KALE, FİL, VEZİR, öncelikli olmalıydı. Kolaydan zora…
At sonra gelebilir. Şah ve piyon en ilave bilgilere sahip olan taşlar oldukları için en sona…
Ancak bunun çözümünü ben şöyle sağladım: İlk 6 bölümü indirip, bahsettiğim sıraya koydum. Şah ya da vezirden başlamak da olabilir elbette ama Kaleden başlamak daha doğru.

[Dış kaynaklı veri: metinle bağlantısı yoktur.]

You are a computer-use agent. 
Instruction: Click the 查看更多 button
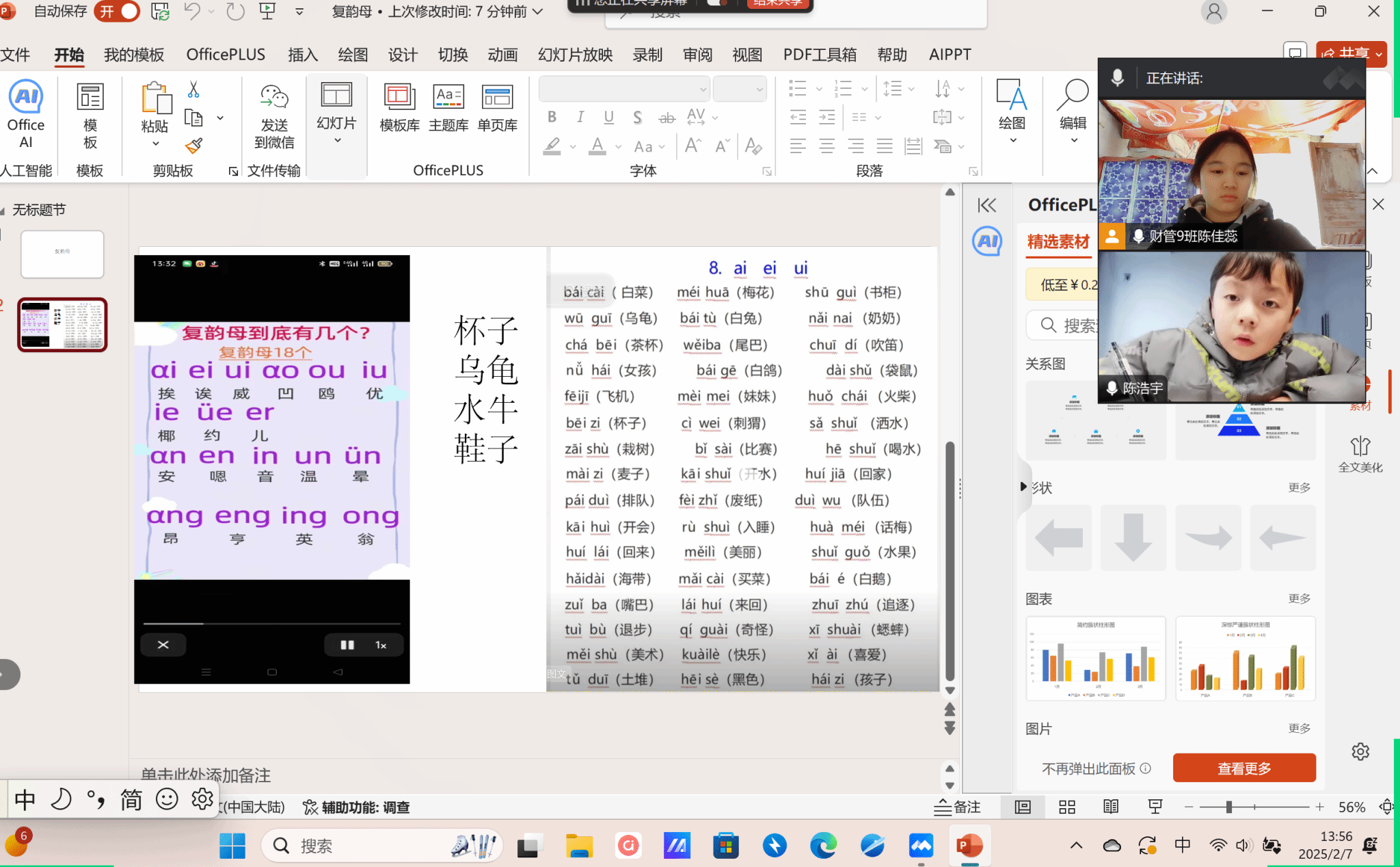tap(1243, 768)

Çünkü hayatta tanıklık yaptıkları olay ve şekiller Kale ile daha özdeş. Örneğin yollar, sokaklar…Ama Şah için ilave bilgiler de gereklidir. Bu şekilde verilecek bir eğitim, sonradan sonradan, postacının aynı adrese defalarca uğraması gibi olurdu. Söylediklerim piyon için de geçerlidir.
Genelde son derece isteklendirici, ilgi çekici mükemmel bir program olmuş. Okul ders materyalleri için de kesinlikle önerilebilir.
TSF Eğitim Kurulu’nun değerli üyesi, ülkemiz satrancının yetenekli ve yaratıcı bayan sporcusu Hatice Bağdagül Enzin KURTBAŞ ve değerli ekibine bu yapımı ülke çocuklarının aydınlık geleceğine kazandırmalarından dolayı içtenlikle kutluyorum. Kendilerinden daha ileride bunun gibi mükemmel ürünler bekliyorum.